Copy out the data below line for line, without changing anything.

[Records from a dataset]
::::::

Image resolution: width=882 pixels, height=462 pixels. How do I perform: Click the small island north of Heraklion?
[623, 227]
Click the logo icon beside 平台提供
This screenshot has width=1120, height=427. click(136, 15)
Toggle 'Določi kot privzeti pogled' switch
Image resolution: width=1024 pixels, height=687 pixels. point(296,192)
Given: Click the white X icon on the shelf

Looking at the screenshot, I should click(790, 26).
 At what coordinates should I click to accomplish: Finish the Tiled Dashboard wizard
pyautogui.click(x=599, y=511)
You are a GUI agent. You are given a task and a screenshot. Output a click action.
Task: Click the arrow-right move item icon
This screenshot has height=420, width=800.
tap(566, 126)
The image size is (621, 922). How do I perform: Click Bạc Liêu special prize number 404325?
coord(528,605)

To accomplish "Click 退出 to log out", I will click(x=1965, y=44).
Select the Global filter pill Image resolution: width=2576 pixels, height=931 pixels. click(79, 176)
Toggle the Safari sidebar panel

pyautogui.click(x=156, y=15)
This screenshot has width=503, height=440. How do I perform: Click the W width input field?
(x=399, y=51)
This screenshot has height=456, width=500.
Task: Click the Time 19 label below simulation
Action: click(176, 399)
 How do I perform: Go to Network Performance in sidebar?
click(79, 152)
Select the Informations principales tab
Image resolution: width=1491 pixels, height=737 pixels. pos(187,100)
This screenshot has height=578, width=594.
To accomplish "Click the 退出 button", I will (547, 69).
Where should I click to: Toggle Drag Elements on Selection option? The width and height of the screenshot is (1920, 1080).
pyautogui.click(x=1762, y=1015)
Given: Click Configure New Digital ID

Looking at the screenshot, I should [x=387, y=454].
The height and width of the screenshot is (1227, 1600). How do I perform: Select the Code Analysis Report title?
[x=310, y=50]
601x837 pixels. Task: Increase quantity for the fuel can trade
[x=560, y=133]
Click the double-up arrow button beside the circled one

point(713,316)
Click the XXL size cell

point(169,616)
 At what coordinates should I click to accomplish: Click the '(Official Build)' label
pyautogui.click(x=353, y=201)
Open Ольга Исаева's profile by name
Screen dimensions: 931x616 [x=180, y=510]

::::::

CORRECT OUTPUT:
Image resolution: width=882 pixels, height=462 pixels. How do I perform: Click the small island north of Heraklion?
[623, 227]
Click the logo icon beside 平台提供
This screenshot has width=1120, height=427. click(136, 15)
Toggle 'Določi kot privzeti pogled' switch
Image resolution: width=1024 pixels, height=687 pixels. point(296,192)
Given: Click the white X icon on the shelf

Looking at the screenshot, I should click(790, 26).
 At what coordinates should I click to accomplish: Finish the Tiled Dashboard wizard
pyautogui.click(x=599, y=511)
You are a GUI agent. You are given a task and a screenshot. Output a click action.
Task: Click the arrow-right move item icon
This screenshot has height=420, width=800.
tap(566, 126)
The image size is (621, 922). How do I perform: Click Bạc Liêu special prize number 404325?
coord(528,605)

To accomplish "Click 退出 to log out", I will click(x=1965, y=44).
Select the Global filter pill Image resolution: width=2576 pixels, height=931 pixels. click(79, 176)
Toggle the Safari sidebar panel

pyautogui.click(x=156, y=15)
This screenshot has width=503, height=440. How do I perform: Click the W width input field?
(x=399, y=51)
This screenshot has height=456, width=500.
Task: Click the Time 19 label below simulation
Action: click(176, 399)
 How do I perform: Go to Network Performance in sidebar?
click(79, 152)
Select the Informations principales tab
Image resolution: width=1491 pixels, height=737 pixels. pos(187,100)
This screenshot has height=578, width=594.
To accomplish "Click the 退出 button", I will (547, 69).
Where should I click to: Toggle Drag Elements on Selection option? The width and height of the screenshot is (1920, 1080).
pyautogui.click(x=1762, y=1015)
Given: Click Configure New Digital ID

Looking at the screenshot, I should [x=387, y=454].
The height and width of the screenshot is (1227, 1600). How do I perform: Select the Code Analysis Report title?
[x=310, y=50]
601x837 pixels. Task: Increase quantity for the fuel can trade
[x=560, y=133]
Click the double-up arrow button beside the circled one

point(713,316)
Click the XXL size cell

point(169,616)
 At what coordinates should I click to accomplish: Click the '(Official Build)' label
pyautogui.click(x=353, y=201)
Open Ольга Исаева's profile by name
Screen dimensions: 931x616 [x=180, y=510]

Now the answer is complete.